Drawing by Jack Niland
Updated on December 31, 2010
On his site on the drala principle, Bill Scheffel writes about “The principles of dharma art” and his meeting with Jack Niland months ago, and in 1976:
My meeting with Jack Niland two weeks ago was a kind of re-union with 1976 or, I might say, 1976 required me finally to have this meeting (no more than an accident). That summer, Jack taught a four-week class on the “dharma art” principles he had learned from Chögyam Trungpa.
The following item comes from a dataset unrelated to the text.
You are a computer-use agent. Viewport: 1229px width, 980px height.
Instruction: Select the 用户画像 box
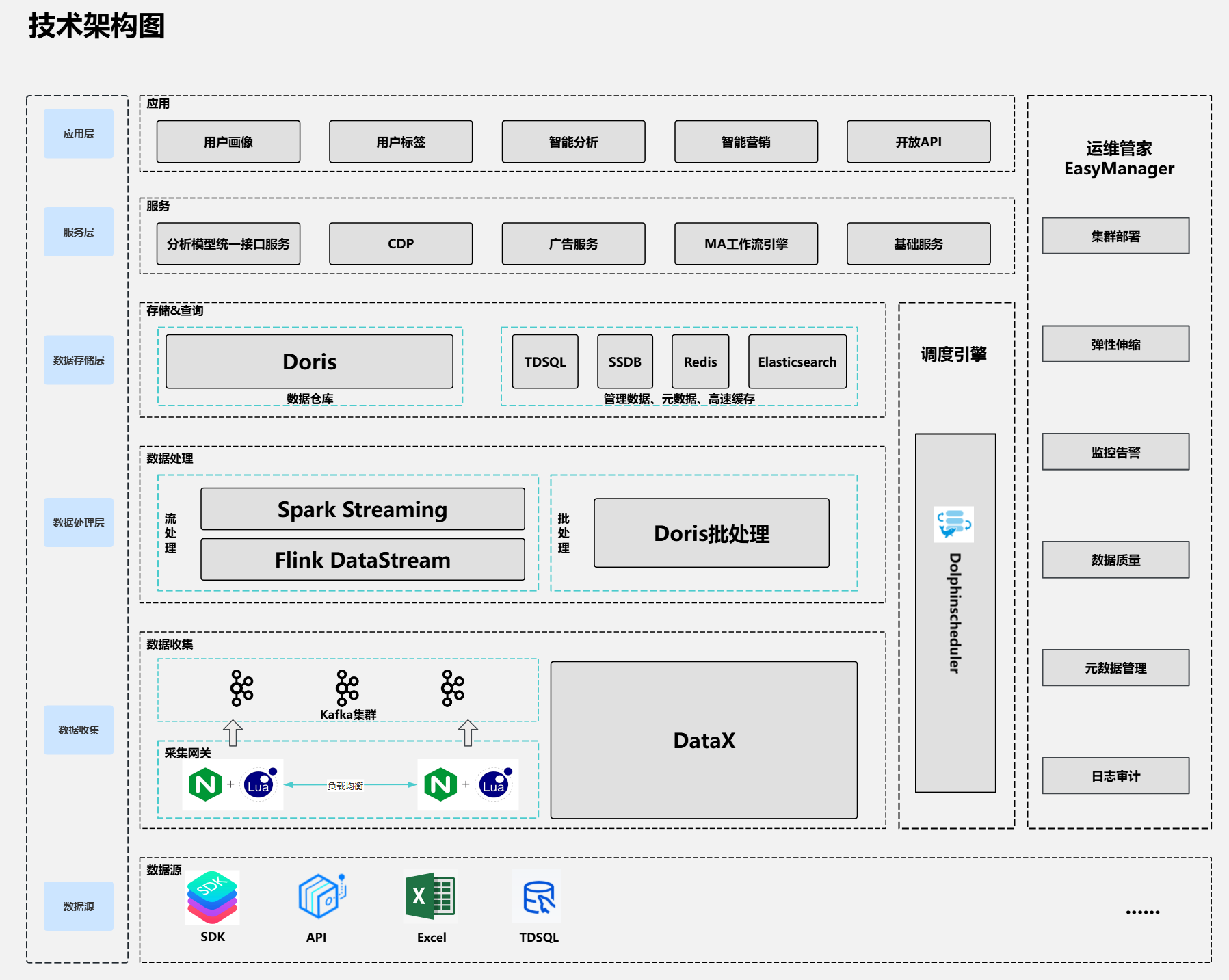tap(228, 142)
I sat on the floor with the seven or eight other students and listened to Jack’s lectures, his pure, smitten and unflagging enthusiasm for such things as how the rods and cones of the eye corresponded to the design matrices of Tibetan thangkas, how the earth was a “rinky-dink” planet compared to many other world-systems, how a dot was the first work of art and how the aesthetic and moral catastrophes of the late nineteen-seventies could be transformed into wakefulness through art ― all of these, teachings and tales conveyed to Jack by Chögyam Trungpa.
[…] Earlier this year, I received and invitation to write an article about Chögyam Trungpa for an anthology on “artists of the Counterculture.” In the beginning of the article I described Jack’s story of first meeting Chögyam Trungpa, which can be heard on The Chronicles of CTR (PLEASE listen to this recording!)
Read the rest of this post »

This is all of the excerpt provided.